TASK OBJECTIVE -
Leave the images out and write out each entry exactly as shown.

Excerpts from a dataset
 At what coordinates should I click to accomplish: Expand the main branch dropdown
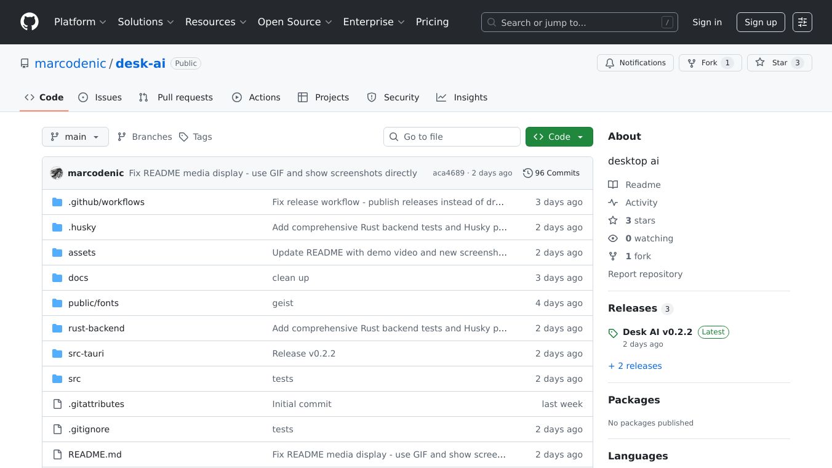75,137
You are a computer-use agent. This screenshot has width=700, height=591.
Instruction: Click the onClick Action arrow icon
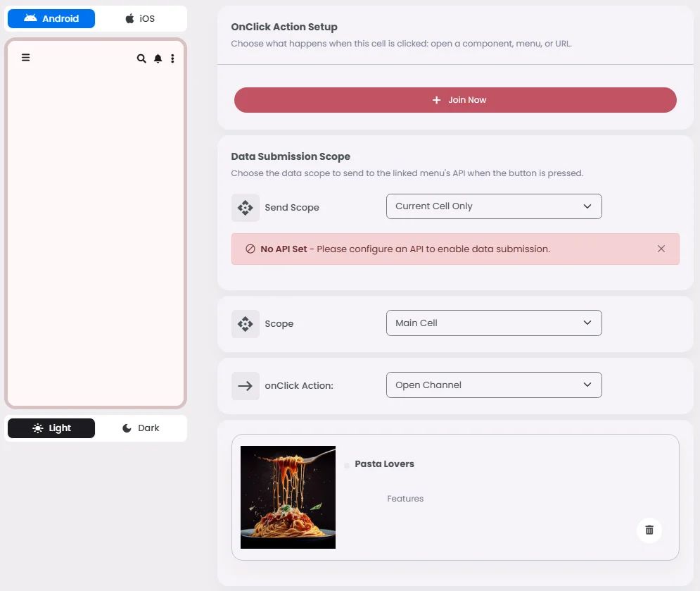(245, 386)
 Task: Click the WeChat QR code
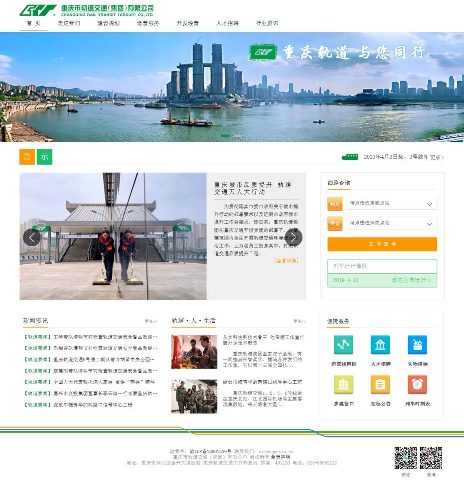406,458
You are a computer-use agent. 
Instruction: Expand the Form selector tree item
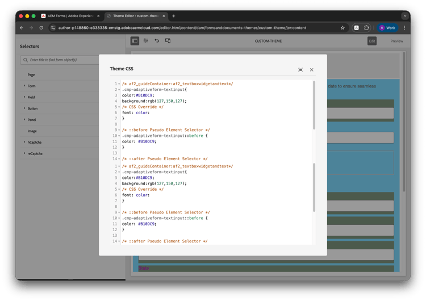point(24,86)
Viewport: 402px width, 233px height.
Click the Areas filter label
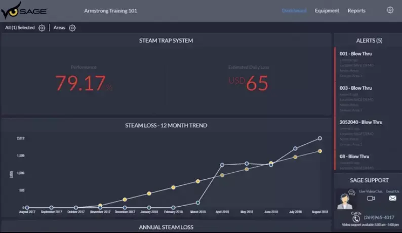pos(59,28)
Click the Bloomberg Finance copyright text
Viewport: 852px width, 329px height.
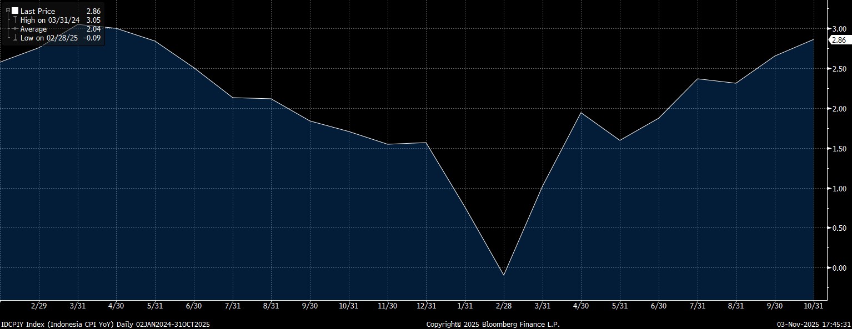point(493,324)
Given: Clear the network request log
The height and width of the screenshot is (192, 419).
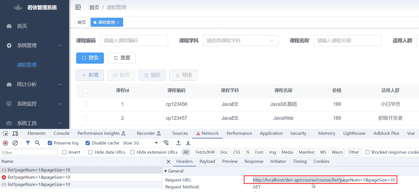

THE ANSWER -
 At what coordinates should I click to accomplish: Expand the main branch dropdown
75,137
You are a computer-use agent. This screenshot has width=700, height=591.
Instruction: Click the onClick Action arrow icon
(245, 386)
 Task: Click the WeChat QR code
406,458
You are a computer-use agent. 
Instruction: Expand the Form selector tree item
point(24,86)
Viewport: 402px width, 233px height.
Click the Areas filter label
pos(59,28)
Click the Bloomberg Finance copyright text
Viewport: 852px width, 329px height.
point(493,324)
Given: Clear the network request log
The height and width of the screenshot is (192, 419).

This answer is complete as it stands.